CE883: Article 68 2/
CE987: Article 60

Le point important étant que vous avez la garde des enfants ET que vous êtes pensionnée de droit francais.

Bonne lecture

Si je lis bien cela et en rajoutant ce que je viens de lire ici:


et ici
https://frontalier.moncoachfinance.com/2014/07/le-systeme-de-prestations-familiales-en-france-et-en-suisse-comparatif-et-complementarite-7006.html

il semblerait que la CAF a raison et que c’est à la Suisse de verser entièrement les Kinderzulage.

Si le jugement n’évoque pas les Kinderzulage, et que par ailleurs votre ex mari vous verse les pensions alimentaires, alors vous ne pouvez rien lui demander sauf à repasser devant un juge!

Désolé Sundgau, je ne suis pas en accord avec ton analyse.

La base est que:
Lorsque l’un des membres du couple, de par son activités professionnelle, a droit aux prestations familiales du pays de résidence, le pays de résidence est prioritaire.

Dans ce cas, 2 raisons:

  • Brigitte est pensionnée de la Fonction Publique française et vit en France
  • Brigitte est divorcée de son mari.

Si, et seulement si, Brigitte était frontalière ou pensionnée de la Suisse uniquement, la Suisse serait prioritaire.
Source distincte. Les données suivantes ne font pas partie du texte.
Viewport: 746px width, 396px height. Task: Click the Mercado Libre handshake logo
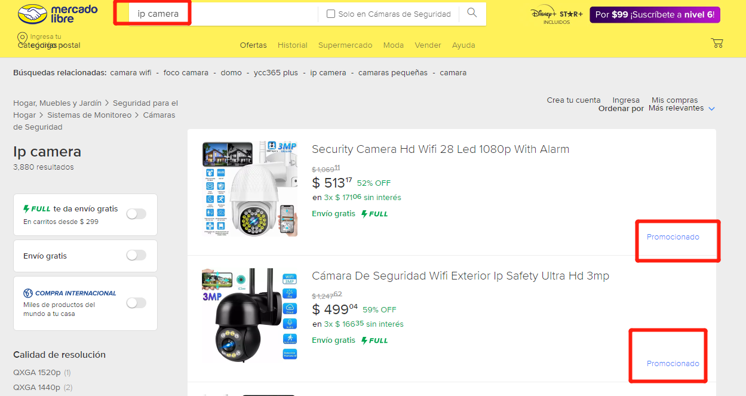tap(32, 13)
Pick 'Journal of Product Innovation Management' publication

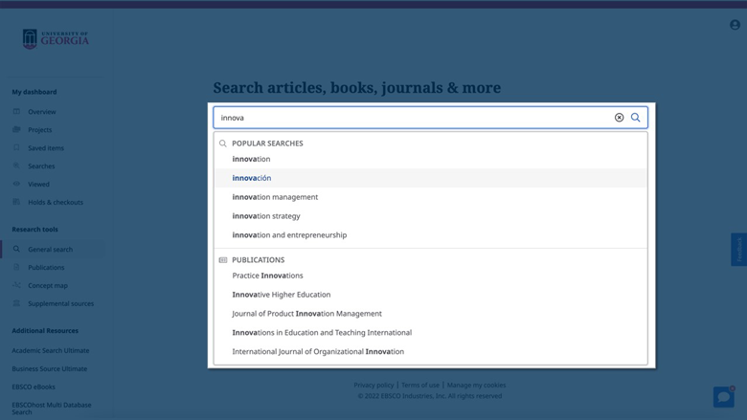click(x=306, y=314)
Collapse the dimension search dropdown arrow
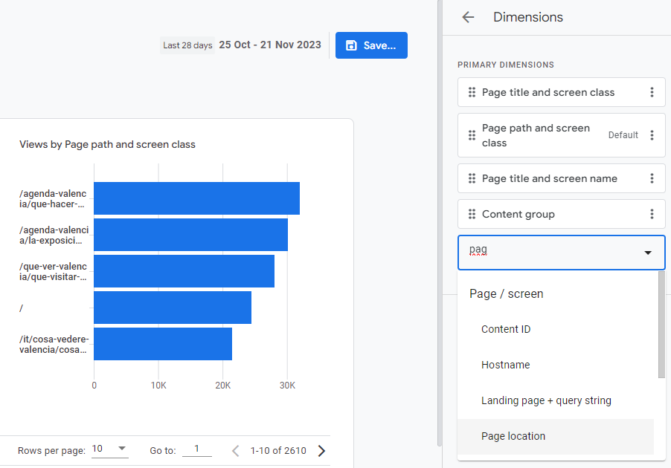This screenshot has width=671, height=468. coord(648,253)
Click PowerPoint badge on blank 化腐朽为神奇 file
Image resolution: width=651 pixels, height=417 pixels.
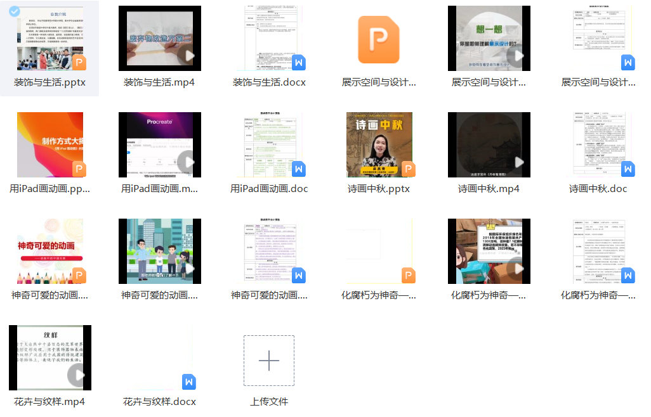(408, 275)
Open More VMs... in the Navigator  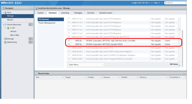(x=15, y=35)
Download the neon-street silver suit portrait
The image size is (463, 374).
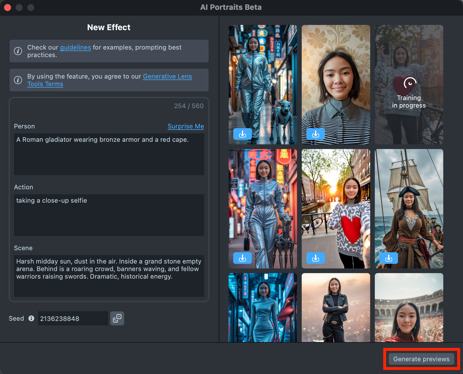point(242,258)
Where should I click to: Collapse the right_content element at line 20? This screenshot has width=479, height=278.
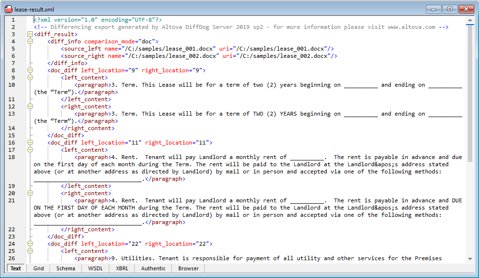click(x=29, y=193)

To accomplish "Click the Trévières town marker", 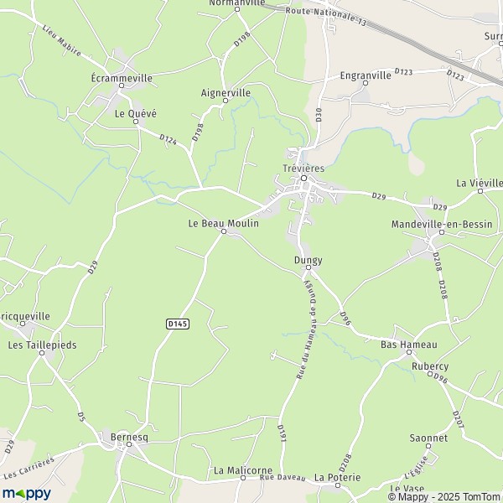I will (x=303, y=178).
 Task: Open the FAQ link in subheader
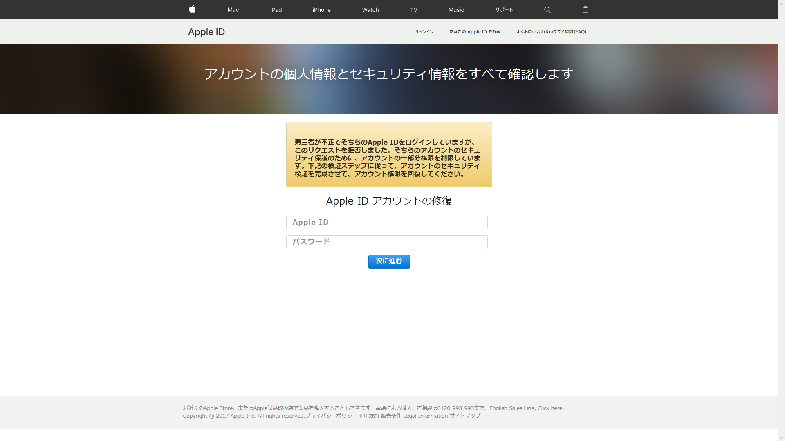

Cependant, le problème de base est toujours le même,que ce soit la CAF ou la CPAM, ces institutions rendent des décisions non motivées, et refusent de donner les textes de bases de leurs décisions.
Un peu de clarté de leur part permettrait à tout le monde de comprendre ce qu’ils font!

J’avoue ne pas être sûr de ma réponse. En attendant je demanderai à la CAF de motiver sa réponse (en insistant).